IT’S NOT EASY BEING COURTNEY LOVE’S DRIVER!


Photo Credit: Pacific Coast News

We should ALL be grateful that Courtney Love HAS a driver and doesn’t endanger the streets by driving herself. She was photographed stumbling out of the W party at Chateau Marmont this weekend and she would have hit the pavement HARD if her dutiful driver had not caught her and stood her back up. She clung to his neck as she made her way to the car. Do you suppose she gave him a good tip for performing beyond the call of duty? We imagine her daughter Frances reading about situations like this and feeling she did the right thing by separating herself from her mother.

14 Comments

14 thoughts on “IT’S NOT EASY BEING COURTNEY LOVE’S DRIVER!

  1. Five minutes after these pics he was holding her hair for her while she was puking her guts out beside the freeway.
    Lucky guy!!

  2. If situations like this make Frances think she did the right thing the girl needs more braincells. I see a woman with killing heels being helped by a person. Frances needed help too one time she showed up at an airport with her Prada shoes. Slow news day I see.

  3. Yeah Patrick, and then he let her talk into his microphone!

    Hahahaaaaa

  4. being a hairdresser wasn’t his game.
    (HE AIN’T A FAGGOT)

  5. Now this is for real the WHITER side of her WHITE side. What a mess!

  6. That was a good thing, otherwise that dress would not be making its way to ebay.

  7. What’s a crying shame is the woman actually has or had some real singing and writing talent. She was a good actress too when she was given the chance. When people that have talent given to them on a silver platter and throw it all away when the rest, or a lot of the world would do so much to have what they had, well, it really pisses me off. AND that her poor daughter was raised by her in that condition is disgusting!

  8. Reta, I agree completely. I liked her as an actress but she doesn’t seem to want to stagger in that direction either. Hope she will give rehab another try and soon.

  9. High heels and liquor do not mix well.
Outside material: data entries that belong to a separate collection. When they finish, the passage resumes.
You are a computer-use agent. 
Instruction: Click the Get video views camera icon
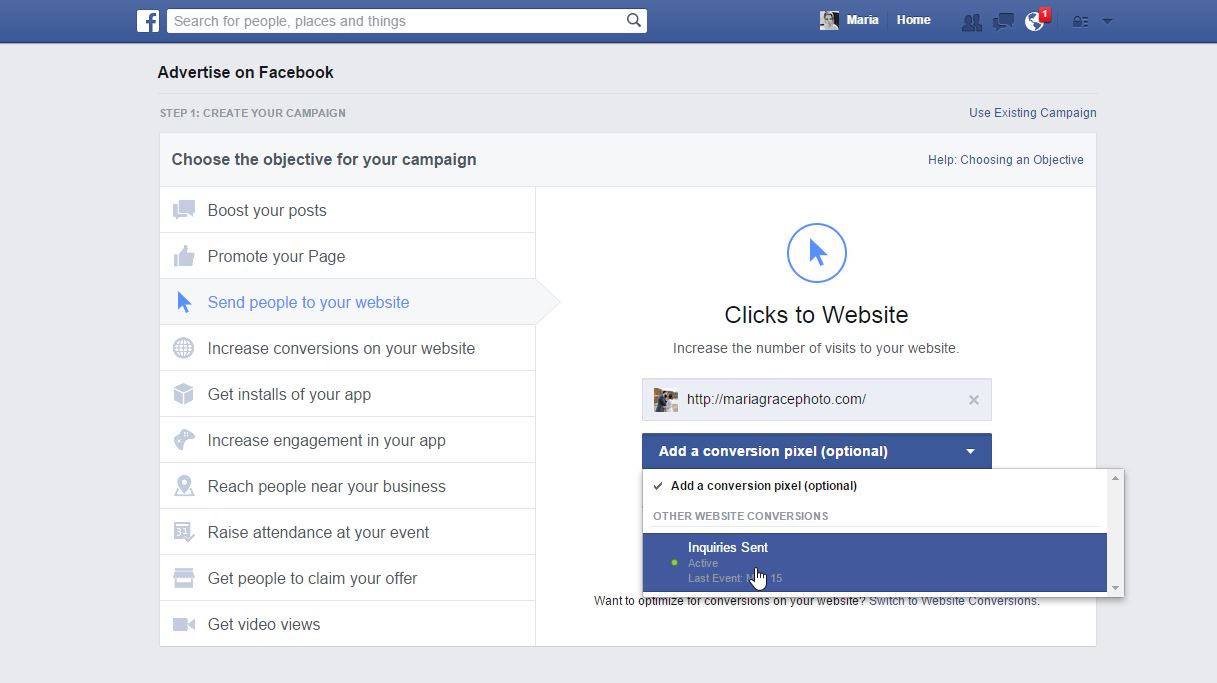[184, 624]
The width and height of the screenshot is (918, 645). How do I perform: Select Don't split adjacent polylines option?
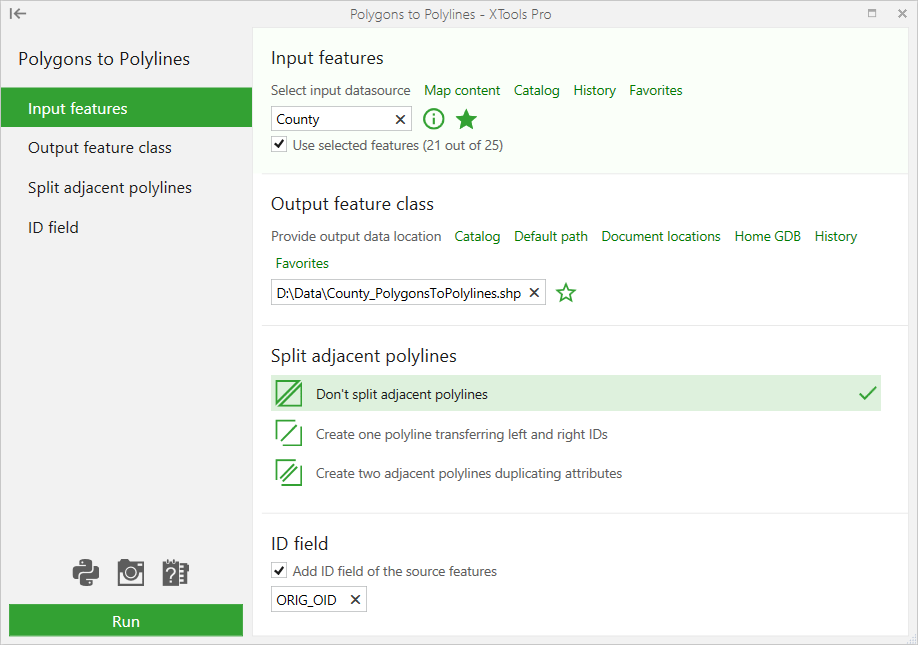click(401, 394)
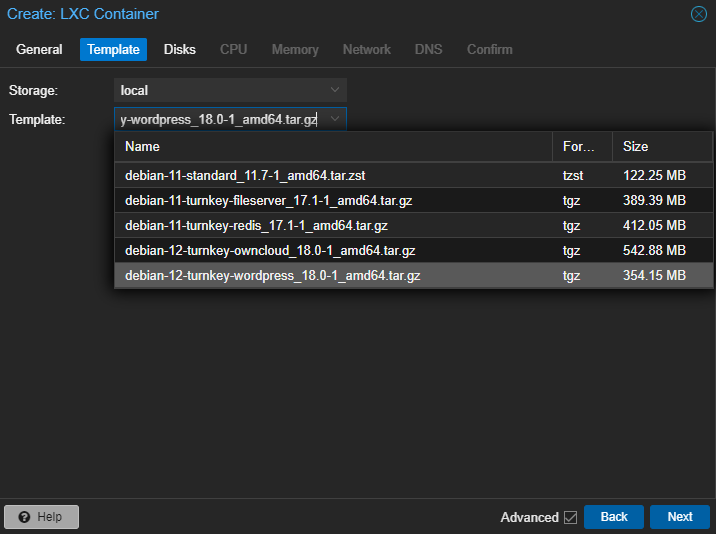This screenshot has width=716, height=534.
Task: Pick the debian-12-turnkey-owncloud template
Action: [x=270, y=250]

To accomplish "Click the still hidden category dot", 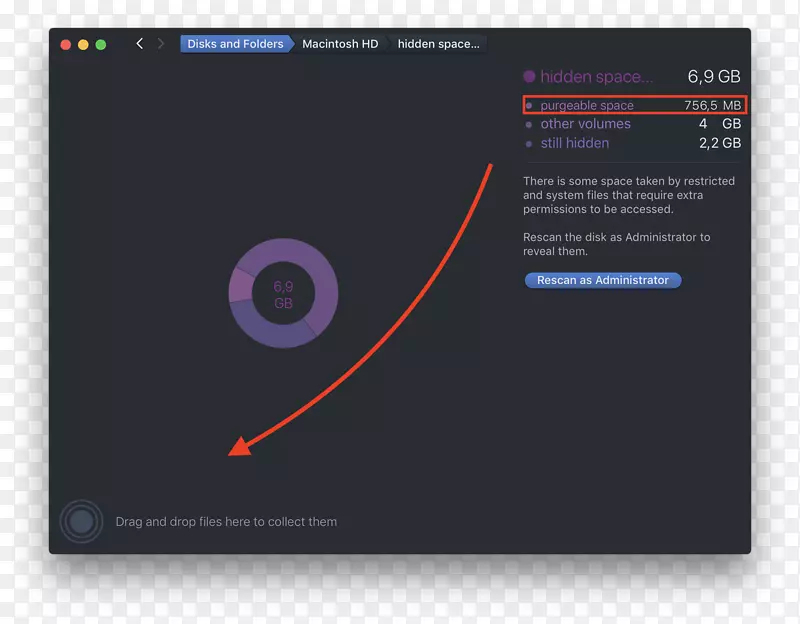I will 529,143.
The poor guy deserves battle pay.

  10. All drunk stars ought to refer to that OC chick that wears Keds a lot. She knew how to be drunk and not fall AND be their spokesperson! lol

  11. I’m beyond disgusted by drunks. my dad raised me with a drink in his hand and drove me in the time before seatbelts down the Conejo Grade (the 101 freeway) which at that time was incredibly steep and twoo lanes in each direction. i don’t think there was even a barrier at the high edge then, or if there was it wasn’t much to remember. My little girl feet practically pressed thru the floorboards on my imaginary brakes trying to keep myself alive while he drunkenly careened down the steep grade.
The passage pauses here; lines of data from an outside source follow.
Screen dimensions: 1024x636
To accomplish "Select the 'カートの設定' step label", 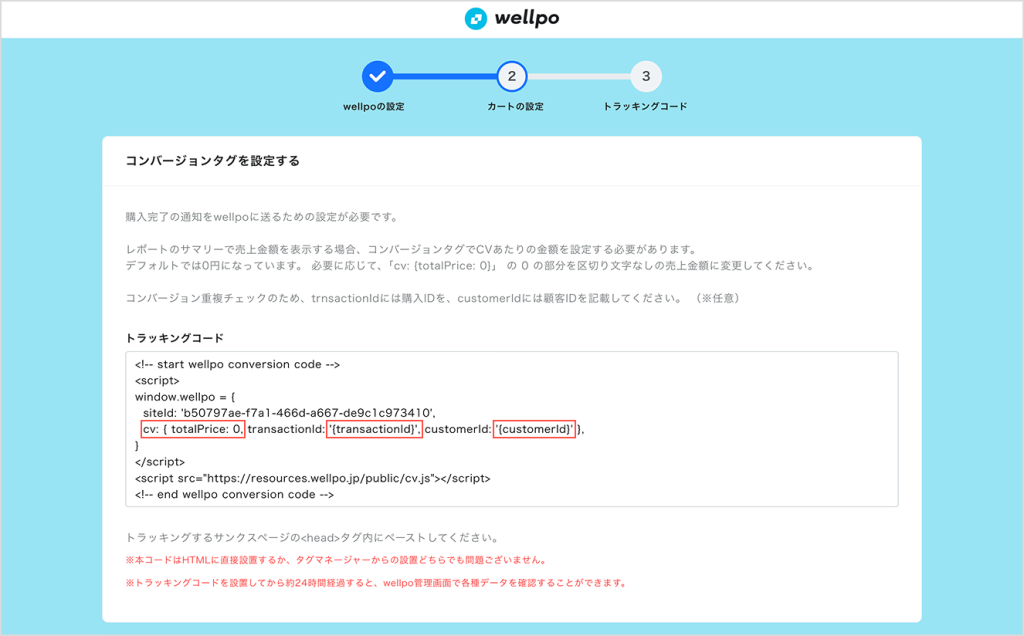I will point(511,106).
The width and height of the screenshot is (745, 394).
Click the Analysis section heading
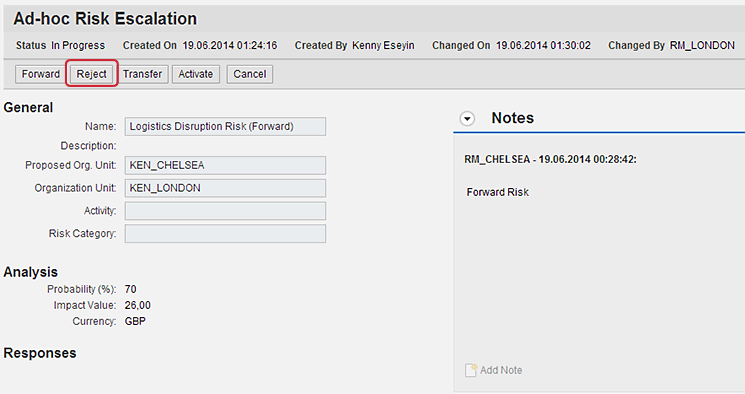pyautogui.click(x=30, y=272)
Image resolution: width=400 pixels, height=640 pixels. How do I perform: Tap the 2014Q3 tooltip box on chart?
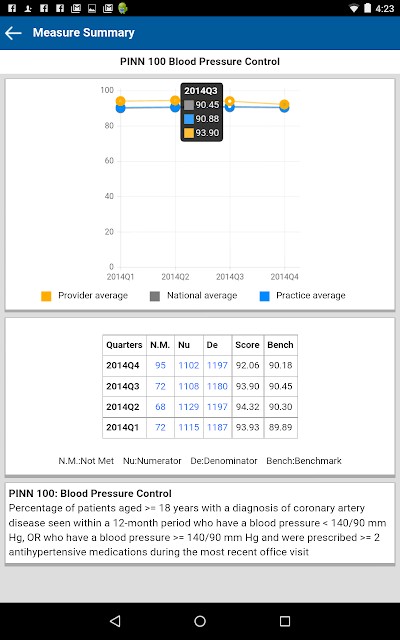[x=202, y=112]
    I say all this because people who are disgusting drunks like this, let alone who have children, need to snap out of it and get their shit together. You brought another person into the world that needs safekeeping, and even if, as in Courtney’s daughter’s case, she is grown and away from her, she STILL needs a FUNTIONING parent. My GAWD the girl doesn’t even have her dad, you’d think this would have made Courtney even MORE insistant on raising her child healthy and clean, without drugs and alcohol fucking the whole thing up. I would have given ANYTHING to have been lucky enough to have been blessed with a little girl like that talented child and Courtney just seems to float thru her world on a pillow of alcohol and to hell with the needs of her child, whatever the age she is. She NEEDS her mother/parent, no matter what, and SOBER, and PERMANENTLY!

    PS: sorry this is so long. I’m sure that fuckhead strom will ream me for some bullshit about being off topic, but this is my biggest pet peeve, and it REALLY pisses me off!
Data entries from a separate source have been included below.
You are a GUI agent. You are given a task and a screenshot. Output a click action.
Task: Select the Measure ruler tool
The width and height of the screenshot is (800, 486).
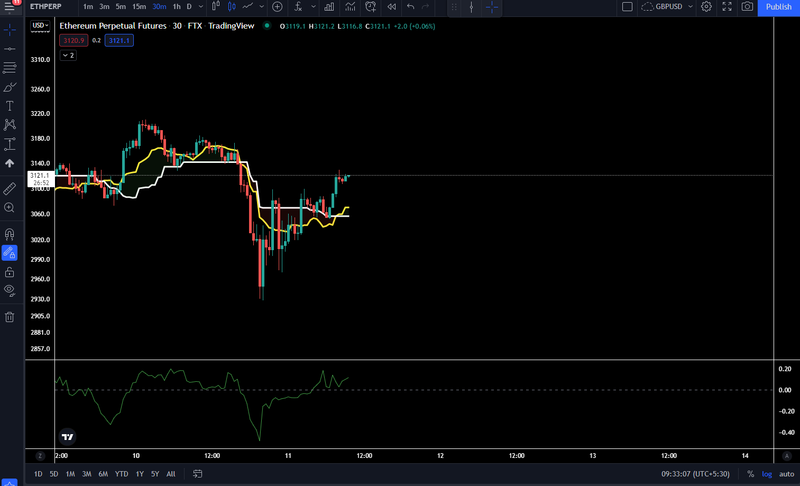pos(9,189)
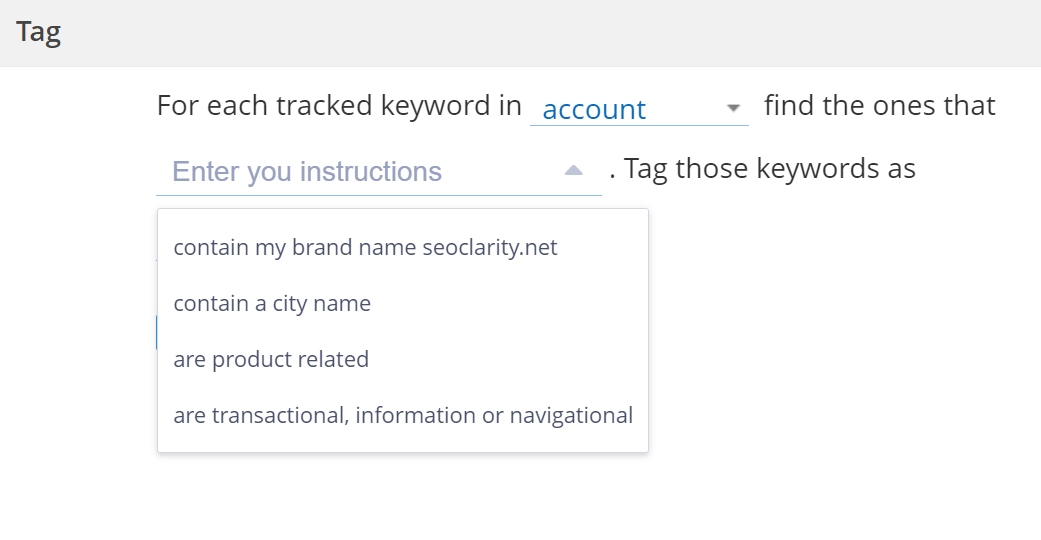Collapse instructions list with the up arrow

pos(573,171)
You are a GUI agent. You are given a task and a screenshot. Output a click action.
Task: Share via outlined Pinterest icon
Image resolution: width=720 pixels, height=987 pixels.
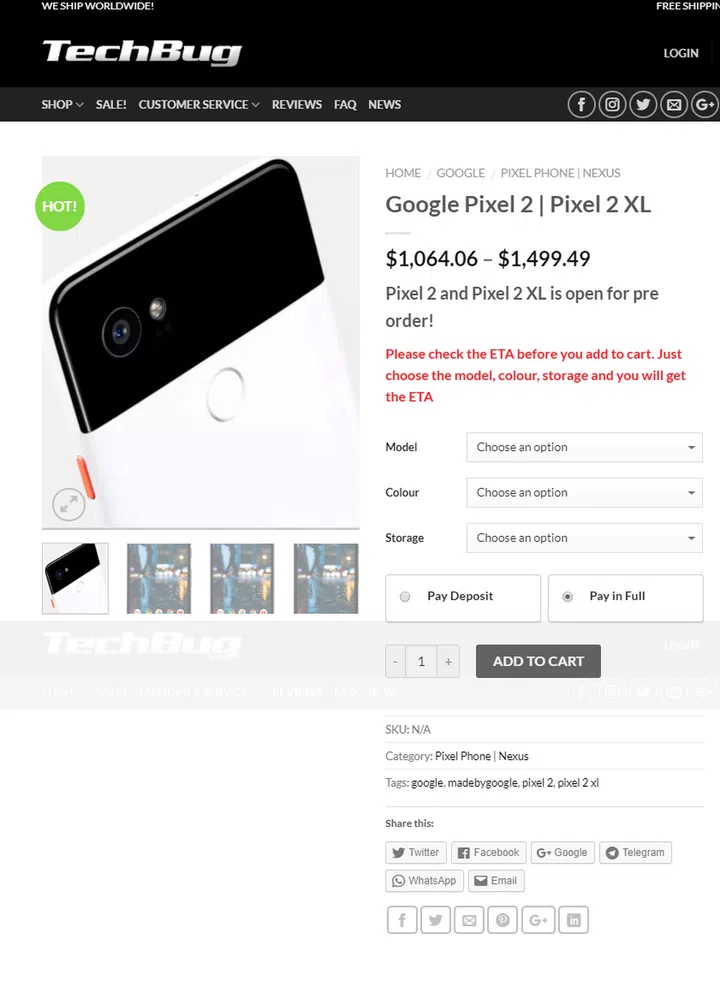pos(504,919)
  12. REta, one must consider whom she was married to. Her one and only soul mate. The guy who rested a shotgun barrel end just below his upper pallette and squeezed the trigger.
    Courtney is doing the same thing to herself, only in slo mo. Sans gunpowder.
    She gives not a punk, fuck for anything beyond her tormented, selfish, batshit, self.

  13. Take a good look at her photo at the UK dailymail website. As Janet could have used that photo, which shows her age BIG TIME!

    She’d be a very wise gal to buy Dixie Carter place in Tennessee and invite old Eric Clapton over for a look.